Em outras palavras, defendemos que a interação pela linguagem ocorre entre

sujeitos num espaço a que denominamos texto e, dessa forma, assumimos a concepção

interacional de língua, vista como prática social. Assim, “os sujeitos são vistos como

atores/construtores sociais” (KOCH, 2008, p. 188) e o texto como o próprio lugar onde

interagem esses atores. Cavalcante vai além dessa concepção, ressaltando ser o texto

uma “unidade funcional que não somente permite a interação, como também viabiliza

diversas formas de representar o mundo” (CAVALCANTE et al. 2010, p. 228).

Dessa forma, consideramos imperativo levar o aluno a perceber que “o texto não

tem um único significado e não é só o autor que sabe o que o texto diz” (ALMEIDA,

2005, p. 16); os sentidos dos textos vão sendo construídos a cada leitura, inclusive de

um mesmo leitor, não sendo possível impor um único sentido preestabelecido pelo

autor. “Por isso, o papel ativo do leitor é essencial na construção de sentidos de textos,

orais ou escritos” (Ibid., p. 17), ou seja, é mais que necessário que o professor ponha o

aluno numa posição ativa, de interação com o texto.

Entretanto, por mais que essa visão se mostre consensual entre pesquisadores e

especialistas em ensino, na sala de aula nem sempre o estudo pautado no texto tem sido

considerado sob essa dimensão interacional. De acordo com Antunes (2003, p. 19),

ainda persiste o ensino de língua sob uma “perspectiva reducionista do estudo da

palavra e das frases descontextualizadas”, de regras gramaticais e nomenclaturas, que,

apesar de importantes em determinados momentos, não deve ser o foco das atenções,

uma vez que o crucial é que o aluno seja capaz de, por exemplo, optar por uma

construção que seja mais adequada a determinado contexto e não a outro. Dessa forma,

os PCN consideram mais significativo que

o aluno internalize determinados mecanismos e procedimentos básicos

ligados à coerência e à coesão do que memorize, sem a devida apreensão de

sentido, uma série de nomes de orações subordinadas ou coordenadas

(BRASIL, 2002, p. 71).

41

Acreditamos, assim, como Geraldi (1997, p. 135), que o texto é o ponto de

partida e o ponto de chegada de todo processo de ensino/aprendizagem de língua, uma

vez que compreende a totalidade do processo de enunciação, revelando-se tanto quanto

forma quanto discurso. É, portanto, na percepção das situações discursivas,

materializadas nos textos, que o aluno poderá se constituir como cidadão e exercer seus

direitos como usuário da língua.

2.3. Coesão e referenciação

A referenciação é uma das formas de estabelecimento da coesão “entendida

como a operação que responde, do ponto de vista textual, pela organização das unidades

linguísticas do texto e pela conservação/progressão das informações nele contidas”

(ALMEIDA, 2005, p. 4).
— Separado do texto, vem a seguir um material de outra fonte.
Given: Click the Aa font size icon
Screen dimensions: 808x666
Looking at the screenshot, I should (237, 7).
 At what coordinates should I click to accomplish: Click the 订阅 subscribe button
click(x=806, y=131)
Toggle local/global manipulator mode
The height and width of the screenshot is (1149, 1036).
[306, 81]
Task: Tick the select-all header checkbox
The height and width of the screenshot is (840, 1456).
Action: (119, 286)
É a coesão, portanto, uma das principais propriedades

responsáveis em conferir textualidade a um conjunto de enunciados. (cf.
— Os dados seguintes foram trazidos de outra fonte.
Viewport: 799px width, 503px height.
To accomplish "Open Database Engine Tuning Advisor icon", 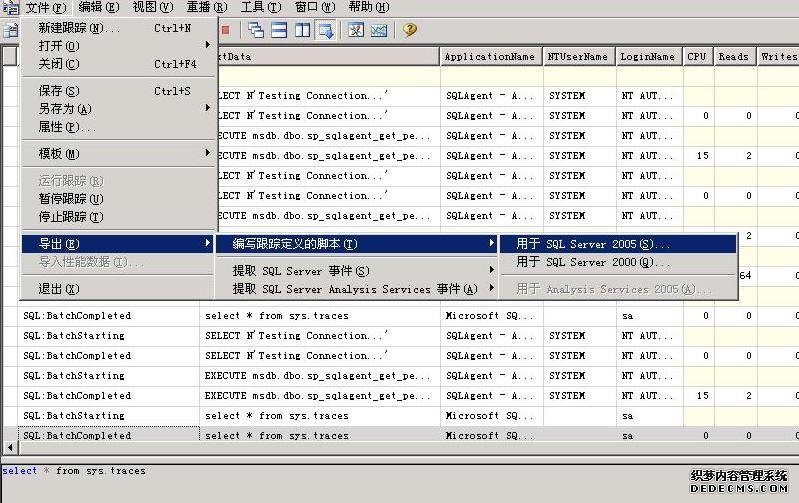I will pos(356,30).
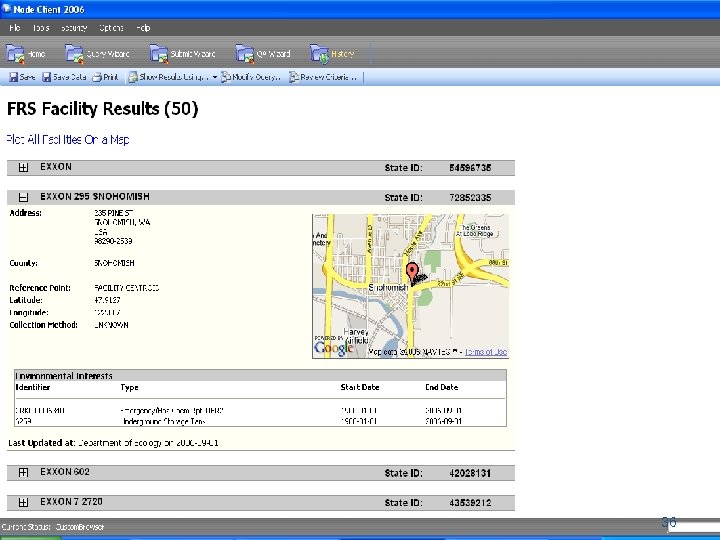Expand the first EXXON facility row
Viewport: 720px width, 540px height.
(x=23, y=168)
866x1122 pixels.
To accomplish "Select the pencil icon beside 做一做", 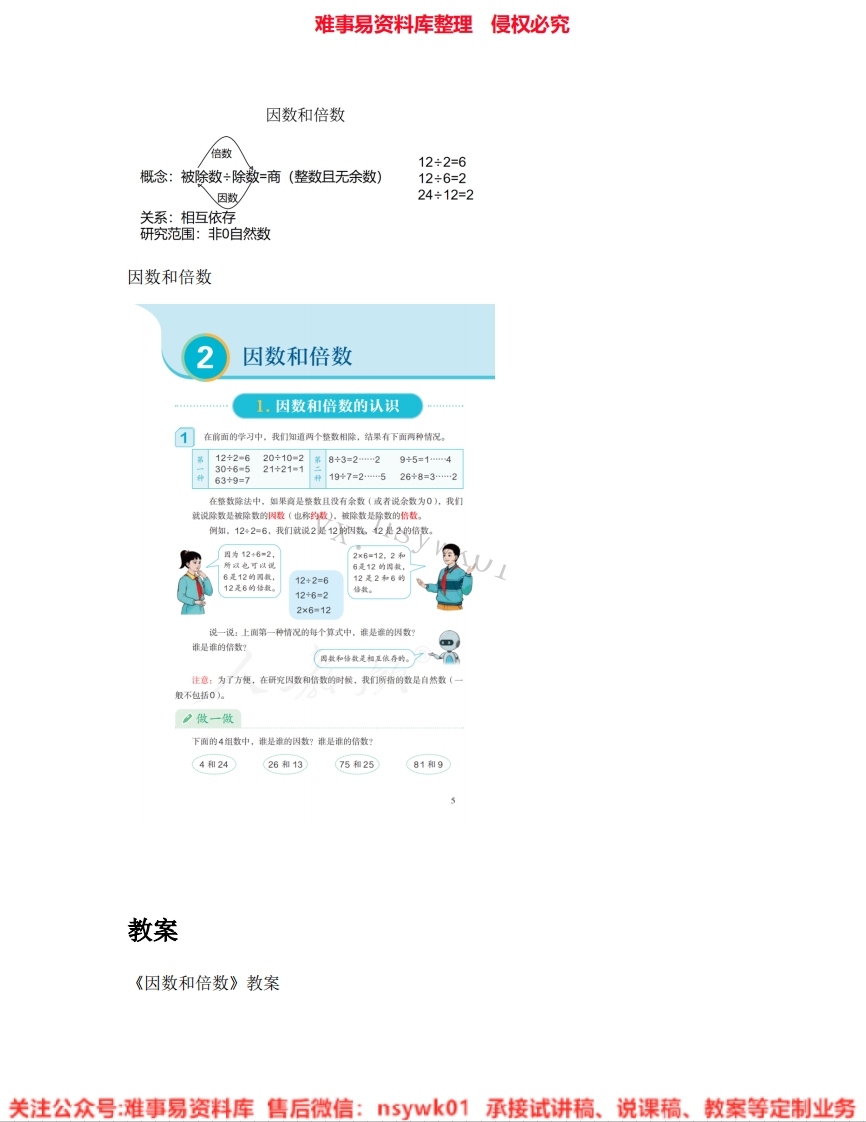I will [186, 719].
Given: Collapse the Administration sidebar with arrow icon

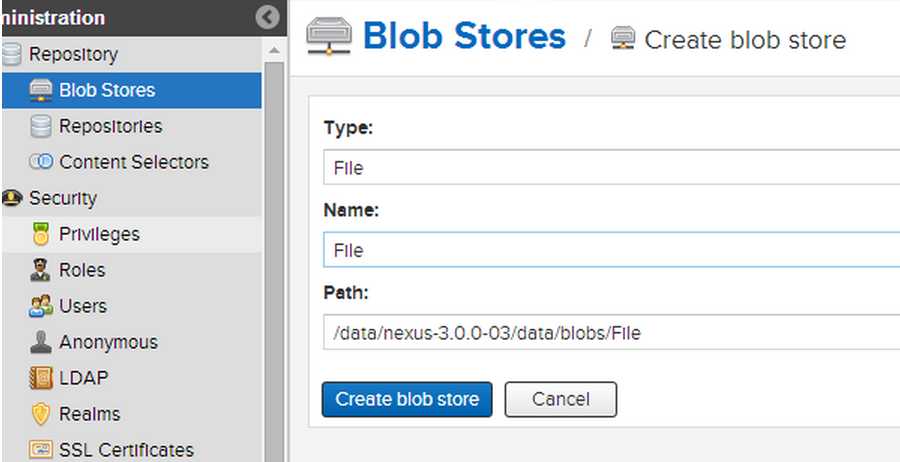Looking at the screenshot, I should [267, 18].
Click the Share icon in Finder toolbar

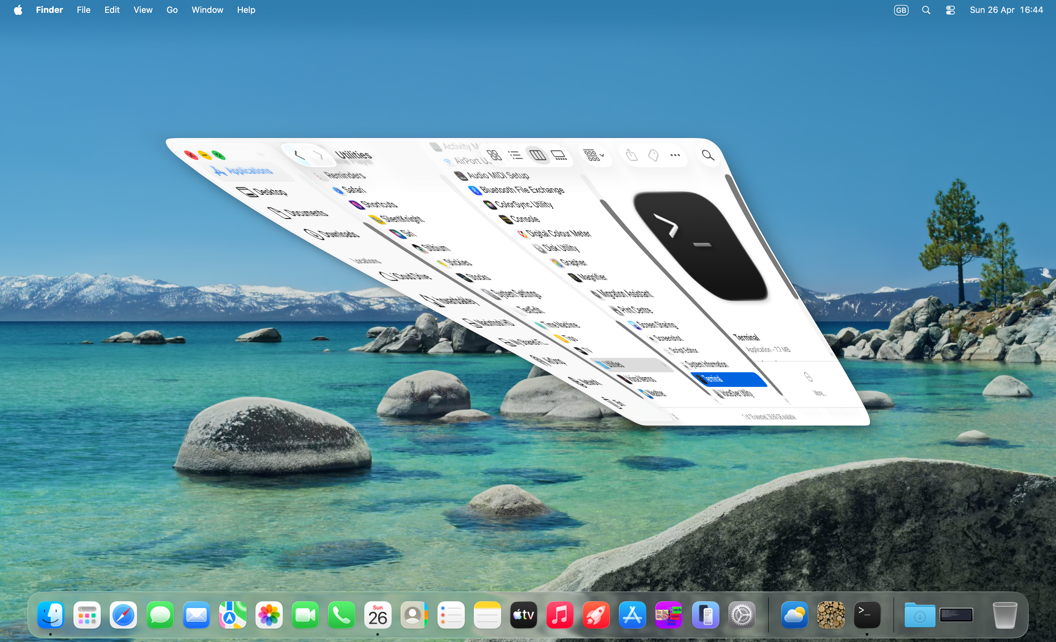click(x=631, y=155)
BEAUGRANDE e DRESSLER, 1981).

Segundo Antunes (2005, p. 50), ao tratarmos de coesão, não devemos nos referir

apenas às ligações observáveis na superfície textual,

os termos se vão ligando em sequência exatamente porque se vão

relacionando conceitualmente. (...) a continuidade que se instaura pela coesão

é, fundamentalmente, uma continuidade de sentido, uma continuidade

semântica (...).

Dessa forma, a coesão é responsável não só por instaurar os elos da superfície

dos textos como também por apontar onde se encontram esses elos e que partes eles

articulam. Assim, devemos perceber a coesão como um mecanismo intimamente

relacionado à coerência textual, uma vez que o encadeamento dos elementos

linguísticos, artifício básico da língua, também exige que o leitor opere relações várias

que não somente aquelas observáveis na superfície textual, auxiliando, portanto, a

compreensão textual.

Quanto a essa dimensão do fenômeno da coesão, concordamos com Koch

(2002a, p. 89) em dizer que

(...) o fenômeno da coesão é muito mais amplo: não se trata apenas do

estabelecimento de relações entre enunciados ou parte de enunciados, mas de

operar remissões e retomadas referenciais; de criar ou recategorizar objetos-

42

de-discurso; de sumarizar, rotular, muitas vezes estabelecendo orientações

argumentativas; de introduzir recorrências produtoras de sentido

(paralelismos, paráfrases, repetições, etc.); de presidir a seleções lexicais

adequadas ao tema, ao estilo, ao gênero; e assim por diante.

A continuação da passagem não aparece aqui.